Исходный текст:
━━━

Знаешь, если бы вместе с нами ужаснулась Западная и Центральная Украина и они обвинили бы сами себя за перебор – мне, правда, кажется, что всё можно было замять.
 
Но об этом случае промолчали все медийные личности! Где этот дерьмовый Вакурчук, певец из «Океана Эльзи», который беседовал о единстве с донецкими студентами? Куда он делся сразу? А Михолок, интересно, сильно гордился своими «воинами света» и в этот раз?
 
Все сделали вид, что этого не было: это же не «небесная сотня»!
 
В Донецке тогда началась своя волна. У людей был пример Крыма и чего греха таить – многие надеялись на тот же вариант. А кто не надеялся – просто понял, с кем он жил в одной стране эти двадцать с лишним лет.
 
Когда бои в Славянске пошли полным ходом – был очень важный момент: абсолютное большинство местных поддержали восставших.
 
Я понял, что мое время настало, когда уже не мог спать по ночам. И все аргументы закончились – что это братоубийственная война! – или: мы лишь марионетки! – или: убить человека – страшный грех! Всё это так, но моих земляков убивали люди, которые, судя по всему, эти аргументы даже не рассматривали, им же все понятно. У них же никаких сомнений: «Слава Украине, смерть ворогам!»
 
– Родителям сказал?
 
– Ничего не говорил: знал, что не пустят. Какие нормальные родители пустят? Оставил записку: «Ушел в ополчение, в Славянск не поеду, буду в Донецке, позвоню через 2 дня, когда успокоитесь». Через два дня они успокоились, и я им позвонил. Они, пусть не сразу, но все поняли.
 
В «Дон ОГА» я был 3 дня. Встретил там одного командира, он был чеченец наполовину. Поговорил с ним. Он спросил: пойдешь к нам?

━━━

Фрагменты данных:
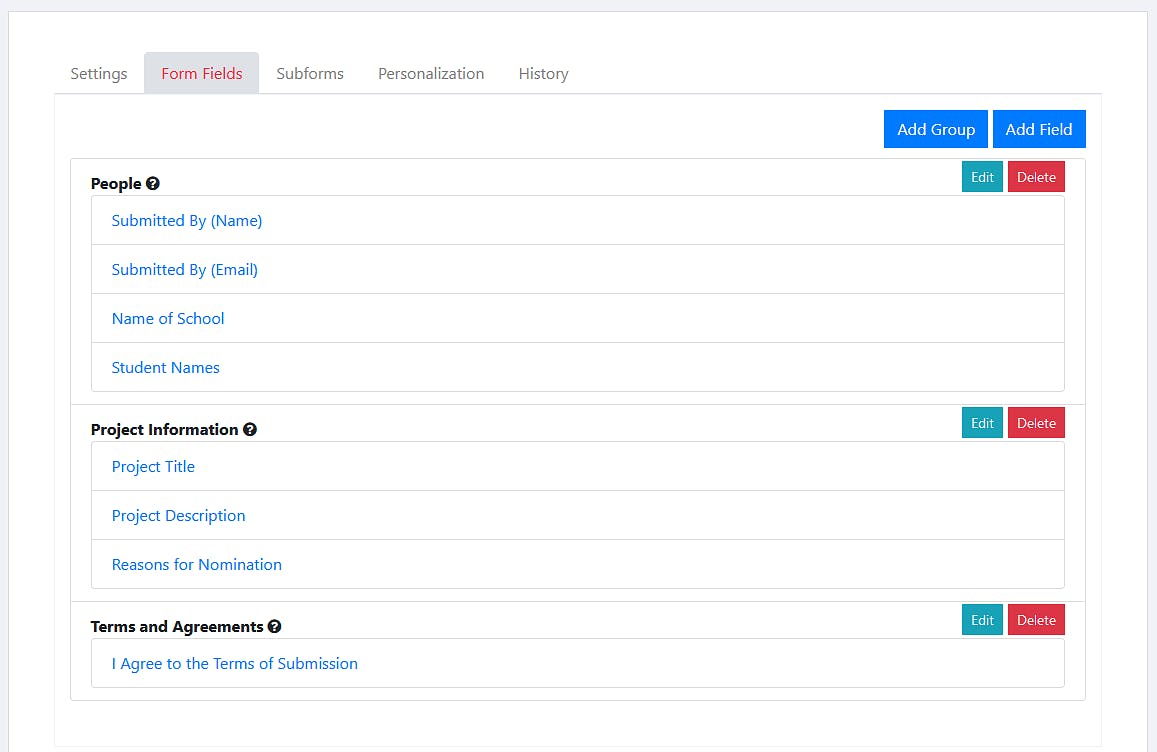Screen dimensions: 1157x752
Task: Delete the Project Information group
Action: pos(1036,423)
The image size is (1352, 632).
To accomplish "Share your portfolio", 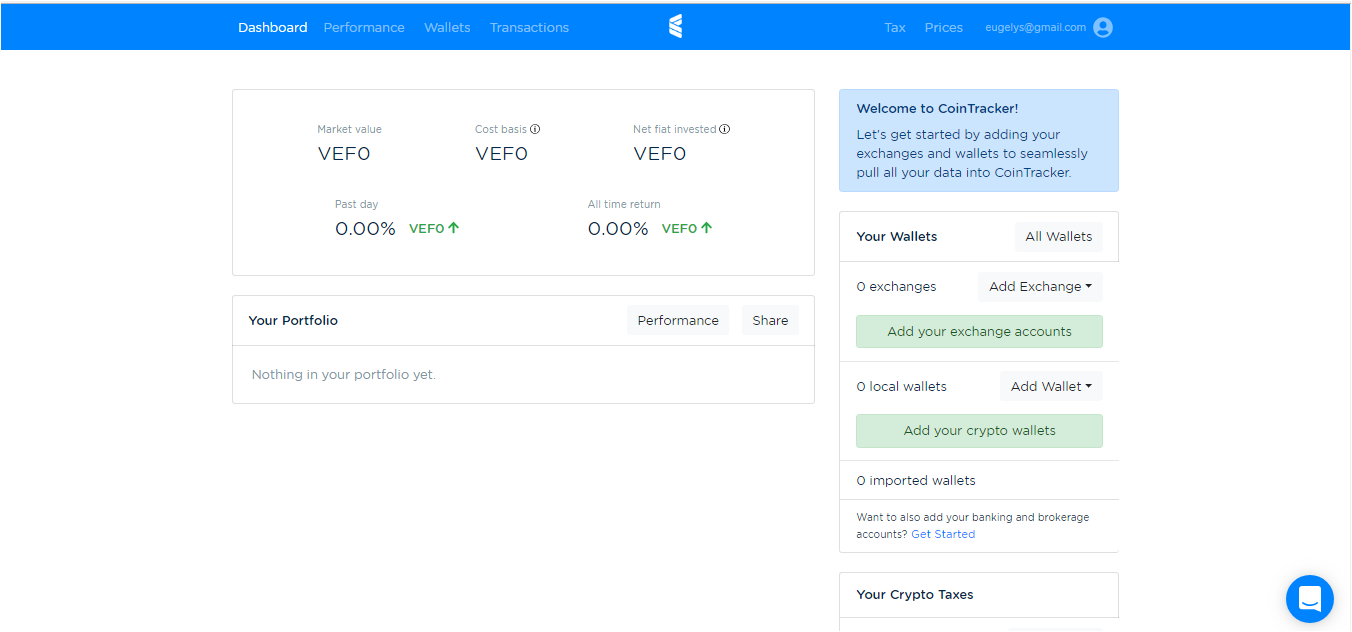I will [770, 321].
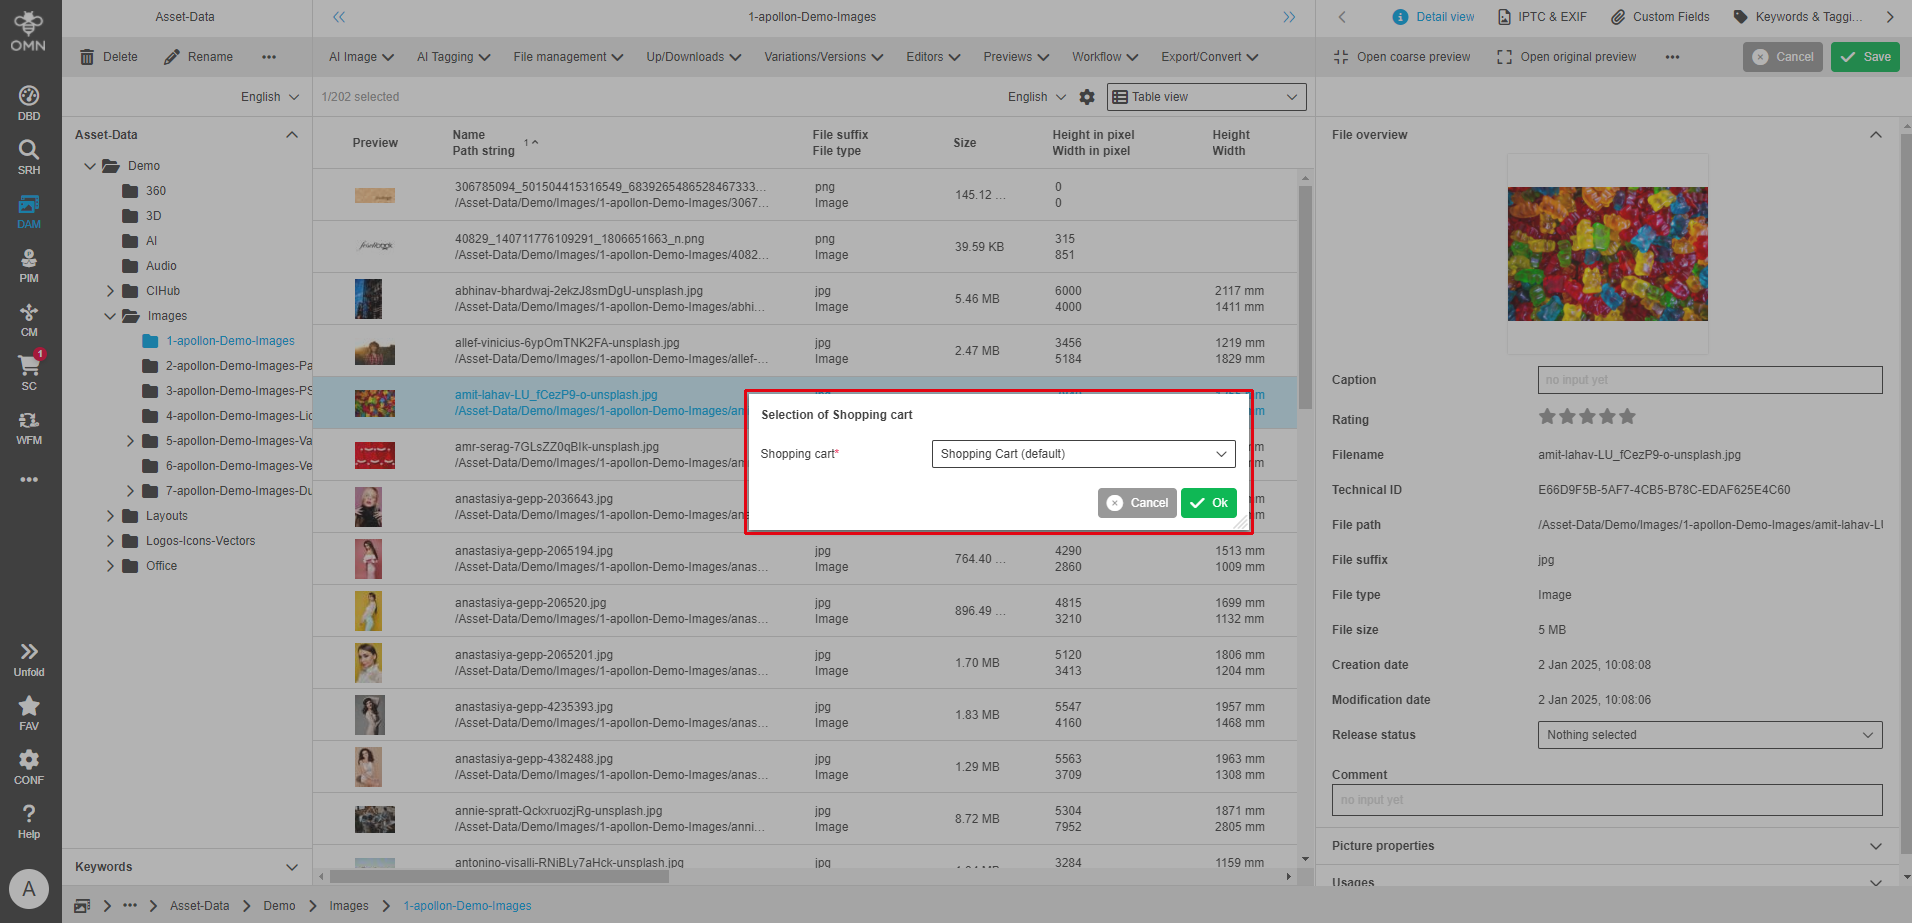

━━━

Письменное задание 1: Сколько дней длилось пребывание в «Дон ОГА», о котором говорится в рассказе об уходе в ополчение?
Письменное задание 2: Продолжите рассказ об уходе в ополчение, начав сразу после его последней фразы.
Данные здесь никакой роли не играют.

Ответ к заданию 1: Три дня.

Ответ к заданию 2:
 
Вот так я оказался в ополчении.
 
...Что-то у меня риторика какая-то, вроде я такой весь правильный и я не виноват, приторно как-то звучит. Но, блин, это правда.
 
– Я тоже так думаю. Что там дальше было?
 
– С середины мая до конца июня я был в подразделении, которое базировалось в Донецке. Командиром был Мансур. Бегал по родному Донецку с автоматом с двумя рожками и в спортивном костюме – не было ни формы, ни б/к. Хотя обучали там неплохо.
 
Потом перебрался в Иловайск. Там были пацаны, которые вышли из Славянска, – с дисциплиной у них поначалу обстояли дела не очень... Но потом там главным стал Гиви, и всё сразу наладилось.
 
Нас в роте было не больше ста человек. Ну, и мы были теми, кто, собственно, этот город держал. Хронологию боев все следившие за ситуацией знают.
 
Позже мы уже стали батальоном «Сомали», в котором я и был до последнего времени.
 
– У тебя, знаю, было несколько ранений. Как и когда ты их получил? 
 
– Не очень приятно об этом говорить, меня уже упрекали на этот счет, типа нашелся герой. Я как-то по дурости дал интервью – потом много из-за этого выслушивал. Действительно, таких как я полно. Но раз спросили, сейчас буду рассказывать, как корабли бороздят Большой театр.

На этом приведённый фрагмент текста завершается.